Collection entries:
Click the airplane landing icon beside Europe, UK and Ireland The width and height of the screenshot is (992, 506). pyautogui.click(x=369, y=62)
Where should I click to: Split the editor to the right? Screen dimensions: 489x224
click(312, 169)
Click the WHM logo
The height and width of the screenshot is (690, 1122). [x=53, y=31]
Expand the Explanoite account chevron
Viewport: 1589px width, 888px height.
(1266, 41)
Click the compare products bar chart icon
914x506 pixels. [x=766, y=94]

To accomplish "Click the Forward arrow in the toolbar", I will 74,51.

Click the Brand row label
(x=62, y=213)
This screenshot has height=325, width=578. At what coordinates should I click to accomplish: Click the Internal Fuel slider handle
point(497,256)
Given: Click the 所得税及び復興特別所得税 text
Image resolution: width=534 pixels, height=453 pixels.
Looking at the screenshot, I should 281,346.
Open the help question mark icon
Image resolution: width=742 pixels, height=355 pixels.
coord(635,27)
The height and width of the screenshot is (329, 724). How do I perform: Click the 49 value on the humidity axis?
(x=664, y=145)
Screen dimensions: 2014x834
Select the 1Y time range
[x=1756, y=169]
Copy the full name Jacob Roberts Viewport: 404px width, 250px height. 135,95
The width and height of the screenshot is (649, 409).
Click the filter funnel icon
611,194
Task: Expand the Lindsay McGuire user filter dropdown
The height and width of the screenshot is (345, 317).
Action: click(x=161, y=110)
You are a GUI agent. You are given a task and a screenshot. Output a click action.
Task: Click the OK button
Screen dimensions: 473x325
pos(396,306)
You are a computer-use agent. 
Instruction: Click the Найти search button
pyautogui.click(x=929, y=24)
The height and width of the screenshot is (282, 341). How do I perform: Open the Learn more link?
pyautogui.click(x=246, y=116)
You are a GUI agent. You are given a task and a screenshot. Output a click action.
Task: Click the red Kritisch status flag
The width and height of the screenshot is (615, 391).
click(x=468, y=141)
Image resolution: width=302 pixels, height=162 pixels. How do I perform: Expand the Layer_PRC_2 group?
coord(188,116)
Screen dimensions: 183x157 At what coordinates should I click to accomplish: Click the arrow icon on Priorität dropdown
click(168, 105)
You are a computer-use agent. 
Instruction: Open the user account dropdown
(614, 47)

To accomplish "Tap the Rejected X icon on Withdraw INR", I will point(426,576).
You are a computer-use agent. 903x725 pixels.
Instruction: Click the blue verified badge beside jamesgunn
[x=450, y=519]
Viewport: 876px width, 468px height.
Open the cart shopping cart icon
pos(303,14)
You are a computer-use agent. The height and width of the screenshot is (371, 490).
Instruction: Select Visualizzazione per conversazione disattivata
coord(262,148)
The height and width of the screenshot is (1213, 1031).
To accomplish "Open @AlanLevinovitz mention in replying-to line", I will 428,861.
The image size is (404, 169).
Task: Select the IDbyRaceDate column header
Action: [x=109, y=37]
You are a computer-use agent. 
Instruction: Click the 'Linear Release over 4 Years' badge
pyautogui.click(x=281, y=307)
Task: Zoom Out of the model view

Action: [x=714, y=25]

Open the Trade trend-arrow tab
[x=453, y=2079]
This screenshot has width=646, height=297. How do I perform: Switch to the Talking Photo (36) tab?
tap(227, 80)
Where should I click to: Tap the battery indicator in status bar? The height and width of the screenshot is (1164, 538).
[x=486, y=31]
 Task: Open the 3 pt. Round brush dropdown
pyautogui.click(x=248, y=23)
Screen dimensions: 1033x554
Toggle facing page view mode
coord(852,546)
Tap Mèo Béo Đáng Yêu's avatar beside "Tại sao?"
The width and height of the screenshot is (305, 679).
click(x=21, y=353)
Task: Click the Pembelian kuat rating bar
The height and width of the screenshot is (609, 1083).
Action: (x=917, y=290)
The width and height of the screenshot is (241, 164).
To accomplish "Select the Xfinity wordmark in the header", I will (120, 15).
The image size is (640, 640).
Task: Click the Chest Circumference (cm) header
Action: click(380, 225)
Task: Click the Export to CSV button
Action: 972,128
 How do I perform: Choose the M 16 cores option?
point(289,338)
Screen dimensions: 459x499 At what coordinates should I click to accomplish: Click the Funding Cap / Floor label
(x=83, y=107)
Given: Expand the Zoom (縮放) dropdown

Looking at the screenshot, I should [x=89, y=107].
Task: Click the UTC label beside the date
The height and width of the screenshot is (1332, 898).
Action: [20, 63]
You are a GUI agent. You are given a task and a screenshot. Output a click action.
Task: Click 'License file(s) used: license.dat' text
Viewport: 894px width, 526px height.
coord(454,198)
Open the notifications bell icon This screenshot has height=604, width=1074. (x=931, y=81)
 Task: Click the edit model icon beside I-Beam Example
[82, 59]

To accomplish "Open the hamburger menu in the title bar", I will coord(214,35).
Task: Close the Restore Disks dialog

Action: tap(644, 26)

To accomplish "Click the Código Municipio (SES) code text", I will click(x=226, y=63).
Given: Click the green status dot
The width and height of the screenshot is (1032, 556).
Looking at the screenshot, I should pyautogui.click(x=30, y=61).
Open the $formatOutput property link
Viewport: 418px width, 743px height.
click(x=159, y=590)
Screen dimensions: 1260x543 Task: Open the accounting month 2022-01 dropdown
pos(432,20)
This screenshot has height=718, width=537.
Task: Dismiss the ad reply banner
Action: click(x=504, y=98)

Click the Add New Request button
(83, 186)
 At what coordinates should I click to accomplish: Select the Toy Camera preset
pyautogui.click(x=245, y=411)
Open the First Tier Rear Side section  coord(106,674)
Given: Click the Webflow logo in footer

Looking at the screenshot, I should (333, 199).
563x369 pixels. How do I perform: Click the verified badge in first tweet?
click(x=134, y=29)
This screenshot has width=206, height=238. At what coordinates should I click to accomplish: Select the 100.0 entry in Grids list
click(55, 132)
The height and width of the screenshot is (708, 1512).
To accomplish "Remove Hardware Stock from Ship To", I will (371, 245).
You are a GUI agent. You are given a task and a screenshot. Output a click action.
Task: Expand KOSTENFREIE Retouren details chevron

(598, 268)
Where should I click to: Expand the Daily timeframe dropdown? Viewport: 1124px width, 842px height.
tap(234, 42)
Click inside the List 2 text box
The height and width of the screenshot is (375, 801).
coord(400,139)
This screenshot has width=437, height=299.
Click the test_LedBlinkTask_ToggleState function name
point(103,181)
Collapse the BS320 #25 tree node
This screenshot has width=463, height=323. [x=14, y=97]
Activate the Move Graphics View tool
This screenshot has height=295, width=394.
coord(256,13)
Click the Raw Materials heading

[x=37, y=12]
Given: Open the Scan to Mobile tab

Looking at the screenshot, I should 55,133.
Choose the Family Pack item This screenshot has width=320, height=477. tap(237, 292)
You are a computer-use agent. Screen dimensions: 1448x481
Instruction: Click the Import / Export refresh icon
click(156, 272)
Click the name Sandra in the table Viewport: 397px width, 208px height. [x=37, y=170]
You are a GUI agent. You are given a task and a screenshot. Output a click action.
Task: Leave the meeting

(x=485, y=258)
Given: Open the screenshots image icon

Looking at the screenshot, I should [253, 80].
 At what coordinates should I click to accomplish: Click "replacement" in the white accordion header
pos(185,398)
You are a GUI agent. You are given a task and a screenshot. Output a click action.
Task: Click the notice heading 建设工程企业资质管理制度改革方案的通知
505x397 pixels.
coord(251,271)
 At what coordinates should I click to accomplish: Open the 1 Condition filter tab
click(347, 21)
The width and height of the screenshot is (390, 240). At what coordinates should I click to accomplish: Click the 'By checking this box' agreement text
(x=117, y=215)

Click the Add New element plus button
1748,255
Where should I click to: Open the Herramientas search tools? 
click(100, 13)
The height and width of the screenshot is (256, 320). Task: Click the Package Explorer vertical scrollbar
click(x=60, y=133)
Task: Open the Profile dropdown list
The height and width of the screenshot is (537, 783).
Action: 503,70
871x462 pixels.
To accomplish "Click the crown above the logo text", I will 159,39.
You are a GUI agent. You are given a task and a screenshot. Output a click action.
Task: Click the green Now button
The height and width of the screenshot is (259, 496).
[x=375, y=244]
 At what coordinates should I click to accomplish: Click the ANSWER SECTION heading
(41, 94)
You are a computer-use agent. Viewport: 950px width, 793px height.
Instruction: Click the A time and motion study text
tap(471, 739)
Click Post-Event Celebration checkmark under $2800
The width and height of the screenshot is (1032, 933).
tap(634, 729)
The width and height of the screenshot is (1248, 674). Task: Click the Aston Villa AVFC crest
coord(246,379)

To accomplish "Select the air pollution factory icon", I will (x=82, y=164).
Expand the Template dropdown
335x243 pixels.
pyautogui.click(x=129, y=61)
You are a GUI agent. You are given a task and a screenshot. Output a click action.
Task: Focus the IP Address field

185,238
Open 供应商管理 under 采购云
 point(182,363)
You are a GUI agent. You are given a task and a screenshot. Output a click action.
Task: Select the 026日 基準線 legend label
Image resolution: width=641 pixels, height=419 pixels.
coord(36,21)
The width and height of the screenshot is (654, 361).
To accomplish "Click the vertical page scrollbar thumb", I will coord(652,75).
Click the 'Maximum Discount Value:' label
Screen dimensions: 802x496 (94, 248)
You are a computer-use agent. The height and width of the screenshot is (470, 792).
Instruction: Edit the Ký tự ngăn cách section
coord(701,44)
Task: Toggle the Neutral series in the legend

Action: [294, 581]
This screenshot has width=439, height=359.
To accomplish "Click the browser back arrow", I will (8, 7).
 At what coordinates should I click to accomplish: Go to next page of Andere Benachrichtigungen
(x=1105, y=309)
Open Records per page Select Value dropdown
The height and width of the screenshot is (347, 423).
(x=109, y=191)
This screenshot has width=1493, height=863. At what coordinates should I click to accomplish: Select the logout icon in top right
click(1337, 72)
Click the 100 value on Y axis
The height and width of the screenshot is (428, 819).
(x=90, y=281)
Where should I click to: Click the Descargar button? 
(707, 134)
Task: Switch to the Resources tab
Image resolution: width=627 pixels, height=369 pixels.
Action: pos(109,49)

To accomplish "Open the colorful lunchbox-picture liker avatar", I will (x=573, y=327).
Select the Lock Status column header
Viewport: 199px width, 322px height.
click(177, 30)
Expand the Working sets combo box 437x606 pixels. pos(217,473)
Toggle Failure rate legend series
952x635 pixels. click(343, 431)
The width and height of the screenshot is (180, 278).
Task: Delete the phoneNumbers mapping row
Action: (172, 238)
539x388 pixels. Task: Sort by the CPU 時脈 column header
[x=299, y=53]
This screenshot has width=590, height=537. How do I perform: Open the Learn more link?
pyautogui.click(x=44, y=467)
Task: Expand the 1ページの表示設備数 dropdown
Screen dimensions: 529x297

> [ACTIVITY]: Please report how many lines of the entries above contain the string "avatar". Reply with only the number.

> [EXERCISE RESPONSE]: 2